I have been doing some work on covid-19 recently, but I am still working on malaria and malaria transmission. Our projects in Malaysia have finished, but we are still trying to support ongoing projects elsewhere. So, we have someone working on diagnostic tools in the Philippines (which has similar elements to Malaysia, but which has much lower rates of plasmodium knowlesi infections in humans, perhaps because the macaque population there is much more afraid of people). The Philippines does have quite a lot of malaria in general, and those cases are concentrated on a few of the archipelago’s islands, so we are working with indigenous communities in remote parts of the country to determine how we can protect them.

What do you want policymakers to be thinking more about?

I think policymakers need to think about interdisciplinarity in science. I am a biologist, but I have worked with primatologists, conservationists, geographers, and social scientists. Especially when you are trying to eradicate a disease, or study a disease that is quite rare, you need that interdisciplinarity.
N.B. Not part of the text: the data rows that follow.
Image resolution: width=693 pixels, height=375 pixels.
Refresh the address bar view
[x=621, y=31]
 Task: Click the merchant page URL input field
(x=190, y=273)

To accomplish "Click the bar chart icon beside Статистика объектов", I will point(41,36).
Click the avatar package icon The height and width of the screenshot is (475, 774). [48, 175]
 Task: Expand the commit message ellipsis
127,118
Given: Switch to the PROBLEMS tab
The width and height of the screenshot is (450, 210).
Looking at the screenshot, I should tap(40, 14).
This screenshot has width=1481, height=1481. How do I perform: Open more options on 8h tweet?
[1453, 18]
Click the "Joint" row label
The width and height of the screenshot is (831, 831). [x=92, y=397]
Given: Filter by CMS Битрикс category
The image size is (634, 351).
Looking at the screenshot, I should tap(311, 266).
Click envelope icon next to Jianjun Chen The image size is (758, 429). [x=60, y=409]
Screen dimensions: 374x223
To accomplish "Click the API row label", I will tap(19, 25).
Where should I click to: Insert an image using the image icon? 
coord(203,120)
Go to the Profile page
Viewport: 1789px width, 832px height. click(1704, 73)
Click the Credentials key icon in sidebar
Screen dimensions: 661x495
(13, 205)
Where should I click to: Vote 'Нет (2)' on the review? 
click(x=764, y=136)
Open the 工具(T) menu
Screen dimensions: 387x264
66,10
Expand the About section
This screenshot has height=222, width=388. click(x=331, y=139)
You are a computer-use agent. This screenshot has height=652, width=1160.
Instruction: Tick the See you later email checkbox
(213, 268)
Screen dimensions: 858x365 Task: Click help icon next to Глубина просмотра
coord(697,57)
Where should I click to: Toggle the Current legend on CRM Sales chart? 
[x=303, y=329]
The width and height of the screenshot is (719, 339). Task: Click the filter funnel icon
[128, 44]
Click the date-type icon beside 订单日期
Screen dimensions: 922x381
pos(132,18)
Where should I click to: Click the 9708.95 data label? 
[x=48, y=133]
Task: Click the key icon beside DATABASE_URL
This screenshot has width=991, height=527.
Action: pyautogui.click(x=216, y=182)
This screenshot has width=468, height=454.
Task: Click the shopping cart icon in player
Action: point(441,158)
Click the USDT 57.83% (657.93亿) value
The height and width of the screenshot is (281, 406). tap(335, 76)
I also think it is worth mentioning the longevity of these things. We discovered all of the things we talked about today over the course of five years, but the research is still there, four years after the end of it. You invest a lot in collaborations, and you cannot be short-sighted. You need to monitor things even when they are fairly low risk at the time, longer term investments in surveillance and projects which are embedded in communities offer so much more value. I think we are learning that now with covid-19.